== Segment start ==
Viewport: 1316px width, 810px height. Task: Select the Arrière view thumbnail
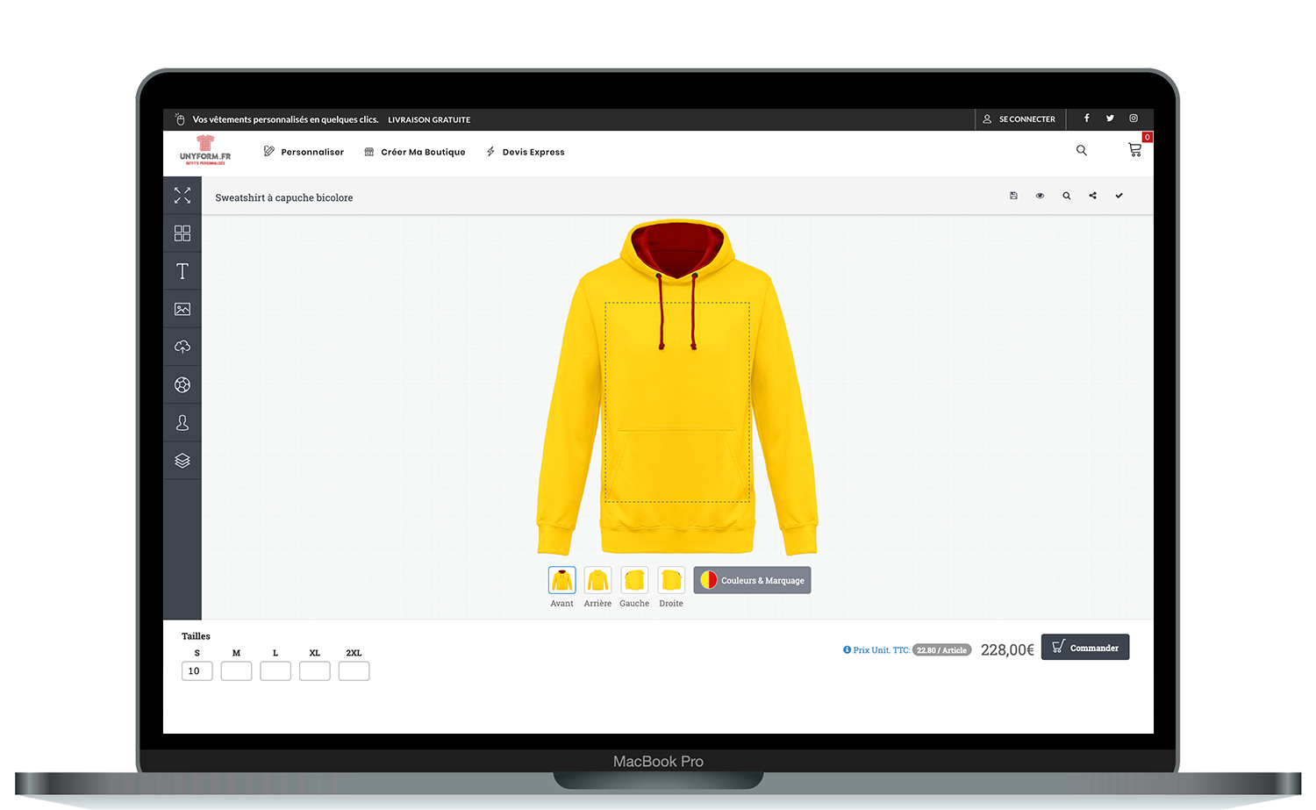[597, 580]
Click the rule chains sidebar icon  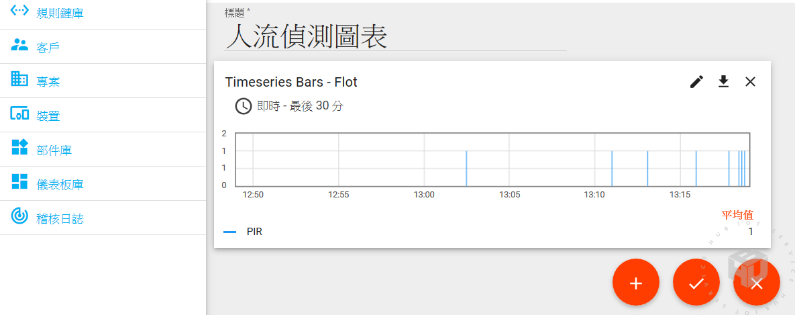pyautogui.click(x=20, y=11)
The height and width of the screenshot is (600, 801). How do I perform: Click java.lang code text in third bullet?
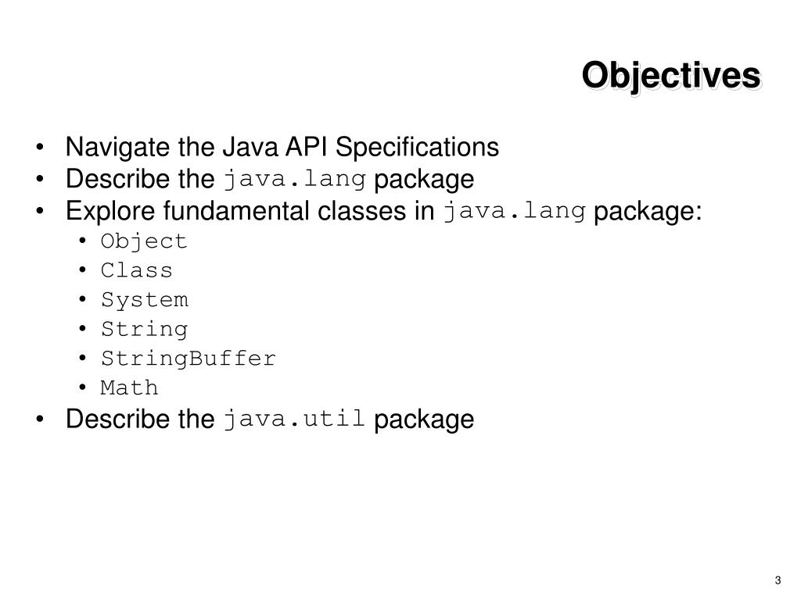coord(514,211)
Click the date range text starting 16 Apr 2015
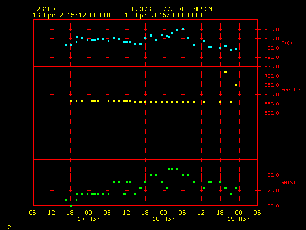 coord(119,15)
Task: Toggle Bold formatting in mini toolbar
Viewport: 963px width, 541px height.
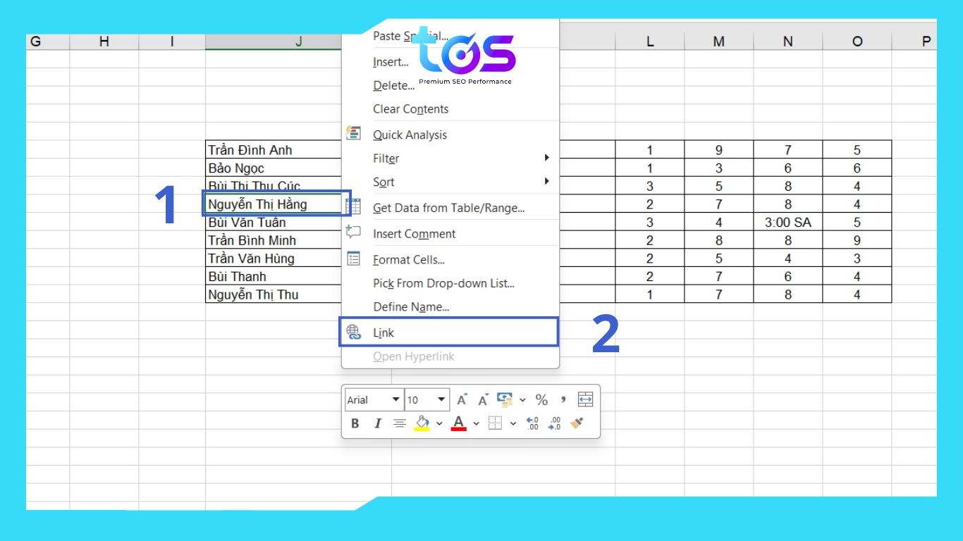Action: tap(355, 423)
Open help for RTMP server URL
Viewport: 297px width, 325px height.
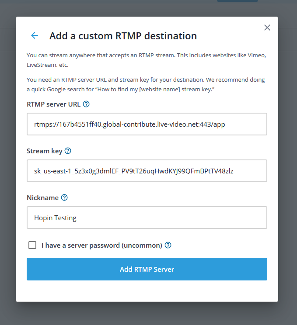point(86,104)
== Segment end ==
* _Exercise instructions_:
Only the lines starting at the one that holds "Open help for RTMP server URL" and ending at the last line of the data belong in your answer. Please set them down exactly and omit the pictures.

* _Written solution_:
Open help for RTMP server URL
Viewport: 297px width, 325px height.
point(86,104)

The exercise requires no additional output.